USENIX LISA 2012: Performance Analysis Methodology

13 Dec 2012

I originally posted this at http://dtrace.org/blogs/brendan/2012/12/13/usenix-lisa-2012-performance-analysis-methodology.

At USENIX LISA 2012, I gave a talk titled Performance Analysis Methodology. This covered ten performance analysis anti-methodologies and methodologies, including the USE Method. I wrote about these in the ACMQ article Thinking Methodically about Performance, which is worth reading for more detail. I've also posted USE Method-derived checklists for Solaris- and Linux-based systems.

The video of the talk is on the LISA site, and the slides are below, also available as a PDF.
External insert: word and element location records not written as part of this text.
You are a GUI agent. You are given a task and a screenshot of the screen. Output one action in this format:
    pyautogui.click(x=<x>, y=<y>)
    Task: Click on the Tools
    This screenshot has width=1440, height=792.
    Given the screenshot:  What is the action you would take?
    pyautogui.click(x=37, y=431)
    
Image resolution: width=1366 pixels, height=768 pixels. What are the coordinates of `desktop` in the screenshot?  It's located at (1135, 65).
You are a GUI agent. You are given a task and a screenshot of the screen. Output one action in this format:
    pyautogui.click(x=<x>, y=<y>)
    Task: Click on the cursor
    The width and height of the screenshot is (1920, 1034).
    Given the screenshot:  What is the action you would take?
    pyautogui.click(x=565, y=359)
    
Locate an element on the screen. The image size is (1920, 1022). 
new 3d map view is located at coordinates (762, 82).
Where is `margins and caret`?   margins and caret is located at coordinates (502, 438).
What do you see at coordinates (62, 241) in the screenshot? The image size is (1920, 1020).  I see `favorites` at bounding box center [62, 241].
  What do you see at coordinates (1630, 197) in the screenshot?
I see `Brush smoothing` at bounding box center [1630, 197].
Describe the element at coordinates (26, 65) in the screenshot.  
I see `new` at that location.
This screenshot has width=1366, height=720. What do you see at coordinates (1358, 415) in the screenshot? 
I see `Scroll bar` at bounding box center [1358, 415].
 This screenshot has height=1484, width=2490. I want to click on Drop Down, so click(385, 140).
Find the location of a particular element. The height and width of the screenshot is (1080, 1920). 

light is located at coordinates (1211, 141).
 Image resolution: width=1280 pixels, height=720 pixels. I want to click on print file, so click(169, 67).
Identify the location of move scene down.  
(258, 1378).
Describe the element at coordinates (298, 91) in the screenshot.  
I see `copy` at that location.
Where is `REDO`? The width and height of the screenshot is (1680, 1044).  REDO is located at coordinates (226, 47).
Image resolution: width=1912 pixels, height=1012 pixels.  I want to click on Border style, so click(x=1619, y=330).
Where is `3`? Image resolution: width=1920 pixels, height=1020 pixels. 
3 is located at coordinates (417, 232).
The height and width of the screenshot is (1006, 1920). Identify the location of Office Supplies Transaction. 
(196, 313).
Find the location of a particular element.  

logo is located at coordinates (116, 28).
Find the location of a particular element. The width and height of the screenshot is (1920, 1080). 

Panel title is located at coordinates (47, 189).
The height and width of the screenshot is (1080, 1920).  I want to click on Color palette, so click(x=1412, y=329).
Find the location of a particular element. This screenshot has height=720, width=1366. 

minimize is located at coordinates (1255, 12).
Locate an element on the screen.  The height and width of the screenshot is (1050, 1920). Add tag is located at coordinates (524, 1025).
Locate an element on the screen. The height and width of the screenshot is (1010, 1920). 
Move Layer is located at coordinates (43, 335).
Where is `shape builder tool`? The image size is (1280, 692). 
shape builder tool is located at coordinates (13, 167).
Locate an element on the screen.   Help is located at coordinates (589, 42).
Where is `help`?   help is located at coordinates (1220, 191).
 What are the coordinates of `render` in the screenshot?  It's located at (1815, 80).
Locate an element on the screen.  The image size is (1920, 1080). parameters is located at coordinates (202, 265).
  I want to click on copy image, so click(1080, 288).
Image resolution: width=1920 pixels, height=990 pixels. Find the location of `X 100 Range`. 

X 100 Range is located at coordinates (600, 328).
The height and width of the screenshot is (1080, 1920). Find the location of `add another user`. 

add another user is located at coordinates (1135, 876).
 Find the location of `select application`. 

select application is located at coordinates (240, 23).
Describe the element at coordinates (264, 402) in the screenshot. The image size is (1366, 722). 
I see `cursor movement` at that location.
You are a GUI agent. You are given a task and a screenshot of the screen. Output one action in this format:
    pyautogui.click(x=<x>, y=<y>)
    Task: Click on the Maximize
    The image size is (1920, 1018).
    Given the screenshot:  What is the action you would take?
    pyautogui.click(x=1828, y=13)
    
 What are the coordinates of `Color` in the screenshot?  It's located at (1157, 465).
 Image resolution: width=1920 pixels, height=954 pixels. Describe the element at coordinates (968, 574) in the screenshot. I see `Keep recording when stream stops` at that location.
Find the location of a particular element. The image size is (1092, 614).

I've summarized the methodologies in the talk below.

Methodology Summaries

Blame-Someone-Else Anti-Method:

Find a system or environment component you are not responsible for
Hypothesize that the issue is with that component
Redirect the issue to the responsible team
When proven wrong, go to 1

Streetlight Anti-Method:

Pick observability tools that are

familiar found on the Internet found at random

Run tools
Look for obvious issues

Ad Hoc Checklist Method:

..N. Run A, if B, do C

Problem Statement Method:

What makes you think there is a performance problem?
Has this system ever performed well?
What has changed recently? (Software? Hardware? Load?)
Can the performance degradation be expressed in terms of latency or run time?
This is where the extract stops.